Hygiene certificate checks disinfection in laundries

Published: 19-Sep-2011

Adds to Hotelcheck Hygiene scheme that checks cleanliness of main hotel areas

A new hygiene certificate for hotel and kitchen laundry, commercial laundries certified with the RAL Quality Certification Mark 992/2 and 992/3 for professional textile services, demonstrates that the linen entrusted to them is disinfected during processing at their laundry, ensuring the highest possible level of hygiene safety.

Disinfectant washing processes using agents and procedures tested and recognised by Germany’s Robert Koch Institute and with defined areas of effectiveness A (killing of bacteria, fungi and fungal spores) or B (deactivation of viruses) have hitherto only been covered by the healthcare standard, i.e. for linen from hospitals and care homes.

Certified laundries have often in the past also used the same disinfectant washing processes for processing linen from hotels and catering establishments. Now with this supplementary certificate, the laundries can provide their customers with evidence of this additional hygiene safety service.

In order to ensure the proper degree of hygiene safety for consumers and users in this sector, Klaus-Dieter Zastrow, head of the Institute for Hygiene and Environmental Medicine at the Vivantes Clinics in Berlin, recommends that all textiles from the hotel and catering sector should always be disinfected.

“Highly virulent pathogens such as SARS, EHEC or, as now again, norovirus, keep cropping up. Fungal skin infections are also on the increase,” he said.

“As a preventative measure, and to prevent pathogens from being passed on via textiles, the whole area of textile hygiene should be given a higher priority in the hotel and catering industry, not least in the interest of guests.”

A ‘Hotelcheck Hygiene’ scheme, which is awarded by the International Hotel Hygiene Test Association, is also in place, which monitors and maintains quality standards in housekeeping, and provides an independent assessment of cleanliness and hygiene in the hotel industry.

This scheme enables cleanliness and hygiene to be checked in the main areas of a hotel (bedrooms, dining rooms, spa facilities), either separately or in combination.

The Hotelcheck Hygiene quality mark is awarded so long as the hotel complies with the relevant regulations and requirements. In addition to regular on-site visits by independent auditors, compliance with the regulations is monitored in regular in-house inspections carried out by the hotels themselves.

This has recently been extended to include a quick test for bacteria, newly developed by the German Hohenstein Institute, to examine the microbiological contamination of water and surfaces. Within a relatively short time, the test kit shows whether the bacterial contamination in the water systems of hotels, food processing plants, catering establishments, healthcare institutions and commercial laundries exceeds the relevant critical level, in which case immediate counter-measures must be taken.
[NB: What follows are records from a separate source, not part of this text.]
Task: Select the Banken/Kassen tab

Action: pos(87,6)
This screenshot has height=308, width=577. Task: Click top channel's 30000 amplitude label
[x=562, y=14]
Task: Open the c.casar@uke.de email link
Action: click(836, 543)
The test can be carried out quickly and easily even by non-experts.

Following on from this, a new ‘hygiene traffic light’ system is expected to be available in Germany from early 2012, which will give information about the standard of hygiene in a restaurant directly to restaurant guests.

The Ministers for Consumer Protection in the federal German states agreed to introduce such a hygiene control barometer at a special meeting in May.

The plan envisages a colour strip using traffic light colours, with an arrow indicating the assessment received by the restaurant in question at its last food hygiene inspection. "Green" would indicate outstanding hygiene standards, "yellow" standards that were in need of some improvement and "red" a low standard of hygiene.

Before the launch of the scheme in 2012, the federal government is to work out the legal basis for the standardised labelling system. At the same time, the federal states are to establish standard principles for introducing the traffic light system throughout Germany.